Feltrinelli, € 16
Autore inquieto e osservatore attento dei meccanismi del successo, Bruce Springsteen ha influenzato generazioni di giovani, venduto milioni di dischi e respinto definizioni ed etichette.
Accanto alla fama di irresistibile maestro di cerimonie del rock, ha maturato una sempre più consapevole identità acustica e si è fatto custode di un'antica tradizione popolare.
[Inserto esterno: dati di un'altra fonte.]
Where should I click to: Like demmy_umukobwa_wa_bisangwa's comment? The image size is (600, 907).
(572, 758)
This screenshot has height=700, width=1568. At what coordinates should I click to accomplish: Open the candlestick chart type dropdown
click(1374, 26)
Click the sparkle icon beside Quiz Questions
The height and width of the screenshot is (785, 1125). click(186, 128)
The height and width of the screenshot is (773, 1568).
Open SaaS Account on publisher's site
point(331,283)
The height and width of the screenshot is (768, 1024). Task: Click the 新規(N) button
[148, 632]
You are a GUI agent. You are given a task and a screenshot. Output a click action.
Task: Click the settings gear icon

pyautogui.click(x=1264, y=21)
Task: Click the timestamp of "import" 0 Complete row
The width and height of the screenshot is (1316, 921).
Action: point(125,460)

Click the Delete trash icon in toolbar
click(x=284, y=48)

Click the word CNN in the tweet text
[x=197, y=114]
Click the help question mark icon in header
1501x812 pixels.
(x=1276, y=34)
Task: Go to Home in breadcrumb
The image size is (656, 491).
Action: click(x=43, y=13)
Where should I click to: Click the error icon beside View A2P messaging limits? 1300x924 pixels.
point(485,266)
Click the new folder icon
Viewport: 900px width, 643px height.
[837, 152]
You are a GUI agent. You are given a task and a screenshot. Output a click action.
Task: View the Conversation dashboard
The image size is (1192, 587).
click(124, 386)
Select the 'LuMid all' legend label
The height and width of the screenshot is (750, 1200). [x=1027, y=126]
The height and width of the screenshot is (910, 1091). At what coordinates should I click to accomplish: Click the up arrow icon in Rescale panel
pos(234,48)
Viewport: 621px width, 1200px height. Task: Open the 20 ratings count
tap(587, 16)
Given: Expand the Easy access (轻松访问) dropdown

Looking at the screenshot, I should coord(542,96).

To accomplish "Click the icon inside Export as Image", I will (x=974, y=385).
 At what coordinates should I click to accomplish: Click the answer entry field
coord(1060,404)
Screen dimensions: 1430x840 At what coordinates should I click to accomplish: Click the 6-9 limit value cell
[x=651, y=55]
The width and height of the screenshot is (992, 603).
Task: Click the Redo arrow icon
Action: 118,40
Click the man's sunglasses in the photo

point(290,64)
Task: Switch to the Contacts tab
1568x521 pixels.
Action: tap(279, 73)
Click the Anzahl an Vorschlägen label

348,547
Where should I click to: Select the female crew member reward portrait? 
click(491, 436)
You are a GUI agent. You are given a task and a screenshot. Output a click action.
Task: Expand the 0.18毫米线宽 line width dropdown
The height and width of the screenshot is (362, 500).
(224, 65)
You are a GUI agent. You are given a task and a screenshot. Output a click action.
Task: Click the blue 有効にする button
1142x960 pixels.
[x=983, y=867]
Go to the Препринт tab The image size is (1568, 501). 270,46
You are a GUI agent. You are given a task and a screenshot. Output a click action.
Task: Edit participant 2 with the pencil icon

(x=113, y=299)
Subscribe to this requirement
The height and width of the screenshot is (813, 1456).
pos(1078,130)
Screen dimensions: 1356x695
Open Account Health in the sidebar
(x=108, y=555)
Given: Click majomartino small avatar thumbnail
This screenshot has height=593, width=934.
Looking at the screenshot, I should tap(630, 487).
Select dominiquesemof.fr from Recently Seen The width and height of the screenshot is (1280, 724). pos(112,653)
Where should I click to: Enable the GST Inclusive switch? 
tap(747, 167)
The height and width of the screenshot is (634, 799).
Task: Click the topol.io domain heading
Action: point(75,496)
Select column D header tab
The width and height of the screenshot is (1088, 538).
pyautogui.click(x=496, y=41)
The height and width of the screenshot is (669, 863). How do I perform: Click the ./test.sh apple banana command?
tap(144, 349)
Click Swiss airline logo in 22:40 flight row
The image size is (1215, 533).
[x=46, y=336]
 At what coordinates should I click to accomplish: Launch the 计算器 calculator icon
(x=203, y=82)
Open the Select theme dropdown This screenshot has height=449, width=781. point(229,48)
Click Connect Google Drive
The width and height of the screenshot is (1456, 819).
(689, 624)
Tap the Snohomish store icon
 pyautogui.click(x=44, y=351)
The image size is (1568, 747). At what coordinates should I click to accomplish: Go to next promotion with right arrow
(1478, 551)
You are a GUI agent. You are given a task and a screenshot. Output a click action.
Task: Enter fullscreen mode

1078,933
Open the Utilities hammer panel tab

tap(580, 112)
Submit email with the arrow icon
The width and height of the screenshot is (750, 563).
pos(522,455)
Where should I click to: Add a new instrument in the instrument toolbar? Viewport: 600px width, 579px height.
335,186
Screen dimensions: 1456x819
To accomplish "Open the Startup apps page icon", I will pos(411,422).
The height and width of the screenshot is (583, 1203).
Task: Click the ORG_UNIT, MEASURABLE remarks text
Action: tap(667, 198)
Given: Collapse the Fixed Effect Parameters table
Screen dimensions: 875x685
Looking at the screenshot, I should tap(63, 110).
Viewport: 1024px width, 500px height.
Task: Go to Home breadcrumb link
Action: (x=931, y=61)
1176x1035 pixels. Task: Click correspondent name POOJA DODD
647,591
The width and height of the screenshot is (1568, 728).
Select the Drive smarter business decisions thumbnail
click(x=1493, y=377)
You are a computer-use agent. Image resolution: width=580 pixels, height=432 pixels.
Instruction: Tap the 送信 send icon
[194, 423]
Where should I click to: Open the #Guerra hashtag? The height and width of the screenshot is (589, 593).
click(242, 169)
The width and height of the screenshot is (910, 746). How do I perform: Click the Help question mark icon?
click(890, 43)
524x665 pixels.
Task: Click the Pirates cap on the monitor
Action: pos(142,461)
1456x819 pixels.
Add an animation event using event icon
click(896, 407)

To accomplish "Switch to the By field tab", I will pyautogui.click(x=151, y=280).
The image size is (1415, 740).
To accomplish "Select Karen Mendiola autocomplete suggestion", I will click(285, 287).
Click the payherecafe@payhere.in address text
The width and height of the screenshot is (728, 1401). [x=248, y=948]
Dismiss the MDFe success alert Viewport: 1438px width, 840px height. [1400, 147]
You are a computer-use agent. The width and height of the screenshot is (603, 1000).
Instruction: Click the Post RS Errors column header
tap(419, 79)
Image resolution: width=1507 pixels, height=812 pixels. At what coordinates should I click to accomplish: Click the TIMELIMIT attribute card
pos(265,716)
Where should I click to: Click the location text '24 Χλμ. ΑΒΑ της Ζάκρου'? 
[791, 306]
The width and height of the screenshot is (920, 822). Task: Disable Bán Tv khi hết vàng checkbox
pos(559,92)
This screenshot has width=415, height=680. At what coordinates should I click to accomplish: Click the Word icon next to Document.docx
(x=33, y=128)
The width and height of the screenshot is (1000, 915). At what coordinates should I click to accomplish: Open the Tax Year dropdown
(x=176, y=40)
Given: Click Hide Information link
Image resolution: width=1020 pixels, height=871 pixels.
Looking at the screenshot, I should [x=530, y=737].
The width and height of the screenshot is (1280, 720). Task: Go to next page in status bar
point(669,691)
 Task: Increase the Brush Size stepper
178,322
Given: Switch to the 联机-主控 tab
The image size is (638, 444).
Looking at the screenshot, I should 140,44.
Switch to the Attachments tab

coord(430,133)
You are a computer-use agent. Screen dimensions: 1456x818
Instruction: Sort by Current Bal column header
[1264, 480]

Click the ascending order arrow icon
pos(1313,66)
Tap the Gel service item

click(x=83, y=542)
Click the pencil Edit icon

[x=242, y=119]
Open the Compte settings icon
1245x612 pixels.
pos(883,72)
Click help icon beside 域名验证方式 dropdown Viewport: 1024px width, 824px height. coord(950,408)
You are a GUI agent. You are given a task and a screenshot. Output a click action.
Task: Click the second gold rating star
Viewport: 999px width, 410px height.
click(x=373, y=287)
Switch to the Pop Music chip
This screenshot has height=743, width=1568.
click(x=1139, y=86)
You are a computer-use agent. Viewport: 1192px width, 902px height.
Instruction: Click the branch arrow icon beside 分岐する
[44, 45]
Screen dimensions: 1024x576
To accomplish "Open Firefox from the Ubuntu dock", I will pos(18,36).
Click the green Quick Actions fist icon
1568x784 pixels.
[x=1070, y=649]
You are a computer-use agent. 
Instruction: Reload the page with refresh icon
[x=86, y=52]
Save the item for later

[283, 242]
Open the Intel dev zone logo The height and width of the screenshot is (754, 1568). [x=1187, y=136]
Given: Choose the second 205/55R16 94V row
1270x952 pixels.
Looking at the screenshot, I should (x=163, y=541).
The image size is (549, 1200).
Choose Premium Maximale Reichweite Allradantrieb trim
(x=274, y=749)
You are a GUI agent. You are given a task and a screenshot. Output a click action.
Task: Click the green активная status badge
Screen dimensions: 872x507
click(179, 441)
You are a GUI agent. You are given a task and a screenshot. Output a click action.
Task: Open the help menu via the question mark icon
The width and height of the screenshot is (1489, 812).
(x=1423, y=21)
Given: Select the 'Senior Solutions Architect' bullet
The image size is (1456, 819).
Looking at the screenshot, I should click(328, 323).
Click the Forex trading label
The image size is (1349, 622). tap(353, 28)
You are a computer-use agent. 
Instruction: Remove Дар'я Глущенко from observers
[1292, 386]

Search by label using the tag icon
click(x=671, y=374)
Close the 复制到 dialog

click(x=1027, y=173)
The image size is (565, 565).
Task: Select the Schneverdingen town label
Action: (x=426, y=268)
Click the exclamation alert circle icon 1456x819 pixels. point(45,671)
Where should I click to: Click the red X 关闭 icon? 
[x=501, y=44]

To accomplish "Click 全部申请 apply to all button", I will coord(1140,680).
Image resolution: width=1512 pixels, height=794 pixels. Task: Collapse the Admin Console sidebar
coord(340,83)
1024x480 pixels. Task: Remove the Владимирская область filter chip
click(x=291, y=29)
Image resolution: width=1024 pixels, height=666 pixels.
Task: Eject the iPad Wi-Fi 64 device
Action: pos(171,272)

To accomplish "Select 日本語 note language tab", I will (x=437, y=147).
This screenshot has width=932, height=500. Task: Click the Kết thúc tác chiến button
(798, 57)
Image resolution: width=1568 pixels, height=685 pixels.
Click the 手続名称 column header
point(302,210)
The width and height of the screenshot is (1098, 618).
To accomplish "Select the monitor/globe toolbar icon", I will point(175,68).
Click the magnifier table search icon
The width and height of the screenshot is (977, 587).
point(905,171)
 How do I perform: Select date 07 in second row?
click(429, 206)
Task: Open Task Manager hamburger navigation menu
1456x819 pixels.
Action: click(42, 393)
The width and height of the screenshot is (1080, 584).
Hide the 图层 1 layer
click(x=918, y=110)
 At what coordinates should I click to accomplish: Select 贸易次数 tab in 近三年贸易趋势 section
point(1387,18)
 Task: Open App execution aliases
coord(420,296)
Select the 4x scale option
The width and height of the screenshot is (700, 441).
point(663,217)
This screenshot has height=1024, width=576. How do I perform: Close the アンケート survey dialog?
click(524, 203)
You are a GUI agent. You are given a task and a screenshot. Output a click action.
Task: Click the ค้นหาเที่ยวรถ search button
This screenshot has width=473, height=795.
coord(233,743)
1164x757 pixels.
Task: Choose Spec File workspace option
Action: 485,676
I suoi personaggi sono operai, disoccupati, migranti, assassini, reduci di guerra, ex galeotti: tutti figli ideali di Tom Joad, il protagonista di "Furore" di John Steinbeck.
Marina Petrillo si lascia guidare dalla "voce folk", quella con cui Springsteen sa rievocare i personaggi di Steinbeck, i paesaggi di Faulkner, le ballate di Woody Guthrie fino al blues, al gospel e allo spiritual.
Dai boschi stregati di "Nebraska" al tour solitario di "The ghost of Tom Joad", da "Devils & Dust" alle esperienze con la Seeger Sessions Band e la campagna elettorale di Barack Obama, la voce folk è quella in cui si materializza la voce del vero narratore. Da lì, e soprattutto da lì, dice Petrillo, affiora la voce del mistero e della passione civile.
Rigoroso nella ricostruzione di uno Springsteen quasi inedito, "Nativo americano" è un libro avvincente come una ballata.